The most important thing to get across to the protesters is that they should, at all costs, prevent the Spanish Government from bailing out private debt owed by business and individuals to other countries. There is no reason to do so except to please the bankers in Germany, France, the UK, etc. The reason not to is to prevent Spain from being in the same position as Ireland and Greece.

Last, this is all a fraud based international house of cards that allows economic elites to fleece the rest of their countryment. IF refusing to socialize the losses on loans to Spanish business and individuals brings the whole house of cards crashing down, Spain would be doing the citizens of the rest of Europe and the USA a great service, though things will be hard for a while. The longer the frauds run the worse the final collapse will be.

"It is not necessary to have hope in order to persevere."

by ARGeezer (ARGeezer a in a circle eurotrib daught com) on Thu May 19th, 2011 at 11:07:51 PM EST
You mean that the problem in Spain is larger than the fly to safety and money.. well it is true.. the fact is that the problem is the global search of safe assets.

If Spain had the peseta, you can prevent the effects of this flight with devaluation.. making spanish products cheaper and the low-wage products more difficult to import in a lot of cases.. or at least in enought hem to keep unemployment at reasonable levels.

So, it is more the euro + financial flight to safety.. but I guess this points comes acroos in the text, doesn't it?

※ ※ ※

Directions for this task – Continue the forum discussion about Spain's debt and the euro, picking up after its last sentence. The entries that follow were taken from a separate source.

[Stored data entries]

※ ※ ※

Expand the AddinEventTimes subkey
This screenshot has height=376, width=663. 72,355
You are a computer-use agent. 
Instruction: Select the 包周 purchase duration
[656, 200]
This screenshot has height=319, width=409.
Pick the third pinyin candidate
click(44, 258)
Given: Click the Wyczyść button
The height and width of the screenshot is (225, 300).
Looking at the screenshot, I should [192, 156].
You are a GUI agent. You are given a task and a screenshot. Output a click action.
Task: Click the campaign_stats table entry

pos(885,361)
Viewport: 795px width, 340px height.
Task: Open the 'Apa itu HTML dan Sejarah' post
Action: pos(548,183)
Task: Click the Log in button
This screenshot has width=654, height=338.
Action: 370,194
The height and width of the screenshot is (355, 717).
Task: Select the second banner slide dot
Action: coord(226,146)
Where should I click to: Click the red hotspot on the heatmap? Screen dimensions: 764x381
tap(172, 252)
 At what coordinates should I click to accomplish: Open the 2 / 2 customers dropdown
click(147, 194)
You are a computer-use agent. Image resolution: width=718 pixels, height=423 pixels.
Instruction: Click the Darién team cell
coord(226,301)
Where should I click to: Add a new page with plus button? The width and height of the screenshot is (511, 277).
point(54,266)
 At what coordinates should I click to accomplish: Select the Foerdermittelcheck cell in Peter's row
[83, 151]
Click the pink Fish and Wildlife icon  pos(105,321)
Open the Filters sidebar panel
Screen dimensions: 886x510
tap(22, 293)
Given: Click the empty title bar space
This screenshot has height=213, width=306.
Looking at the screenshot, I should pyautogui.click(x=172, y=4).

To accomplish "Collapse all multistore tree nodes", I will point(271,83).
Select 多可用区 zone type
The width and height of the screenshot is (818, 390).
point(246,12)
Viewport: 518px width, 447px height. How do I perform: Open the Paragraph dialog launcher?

※ ※ ※

Response for this exercise –
A pleasure

I therefore claim to show, not how men think in myths, but how myths operate in men's minds without their being aware of the fact. Levi-Strauss, Claude

by kcurie on Fri May 20th, 2011 at 08:23:18 AM EST
[ Parent ]
I guess this points comes acroos in the text, doesn't it?

It would depend on the individual. Good practice would be to make the argument clear to all, regardless of their level of knowledge about political economy.

"It is not necessary to have hope in order to persevere."
by ARGeezer (ARGeezer a in a circle eurotrib daught com) on Fri May 20th, 2011 at 09:24:20 AM EST
[ Parent ]
Yes..well it is clear that it is not the mean message.. the main messsage: controlling your own currency is importnat.. if you do not do it ayou at the mercy of foreign decisions.. unless Europe is your new home.

It also shows how great crisis always start, the problems with low wages and global competition for some type of work is not there.. this is a problem after the lack of demand is resolved... Although it is true that higher income differences make a large scare more likely.

So two more classes of macro are needed.. why austerity does not work.. and how income isdistributed (together with weatlh) and the implications for demand of workers and inflation (the problem of the zero bound for low inflation).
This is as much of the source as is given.